## Activity
Reproduce, with no changes, the line where "The height and width of the screenshot is (847, 445)." appears and every subsequent line of the listing, the last one included.

## Information given
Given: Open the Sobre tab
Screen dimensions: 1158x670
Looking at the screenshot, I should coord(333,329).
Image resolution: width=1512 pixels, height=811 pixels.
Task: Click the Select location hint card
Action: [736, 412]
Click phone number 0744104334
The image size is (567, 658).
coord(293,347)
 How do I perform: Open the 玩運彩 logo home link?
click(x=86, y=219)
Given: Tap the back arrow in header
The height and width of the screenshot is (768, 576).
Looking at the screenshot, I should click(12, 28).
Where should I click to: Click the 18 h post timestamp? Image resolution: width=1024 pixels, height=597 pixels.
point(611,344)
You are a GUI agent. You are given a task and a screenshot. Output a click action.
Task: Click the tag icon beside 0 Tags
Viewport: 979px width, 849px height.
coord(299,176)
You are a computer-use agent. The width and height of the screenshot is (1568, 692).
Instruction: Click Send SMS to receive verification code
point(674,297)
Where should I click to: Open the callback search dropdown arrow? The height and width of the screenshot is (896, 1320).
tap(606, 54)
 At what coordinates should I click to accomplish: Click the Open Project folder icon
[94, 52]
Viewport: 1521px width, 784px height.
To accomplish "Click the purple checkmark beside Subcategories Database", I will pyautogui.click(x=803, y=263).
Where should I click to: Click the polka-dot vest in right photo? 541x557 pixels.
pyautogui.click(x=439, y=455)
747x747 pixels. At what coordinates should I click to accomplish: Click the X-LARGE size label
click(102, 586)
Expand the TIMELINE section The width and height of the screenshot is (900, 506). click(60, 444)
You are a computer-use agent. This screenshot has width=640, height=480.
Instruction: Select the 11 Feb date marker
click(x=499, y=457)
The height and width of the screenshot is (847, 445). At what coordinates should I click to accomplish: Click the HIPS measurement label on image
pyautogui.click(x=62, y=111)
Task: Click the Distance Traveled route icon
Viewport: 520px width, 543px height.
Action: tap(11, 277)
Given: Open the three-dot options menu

## Result of this exercise
The height and width of the screenshot is (847, 445). At what coordinates should I click to accomplish: Click the HIPS measurement label on image
pyautogui.click(x=62, y=111)
Task: Click the Distance Traveled route icon
Viewport: 520px width, 543px height.
Action: tap(11, 277)
Given: Open the three-dot options menu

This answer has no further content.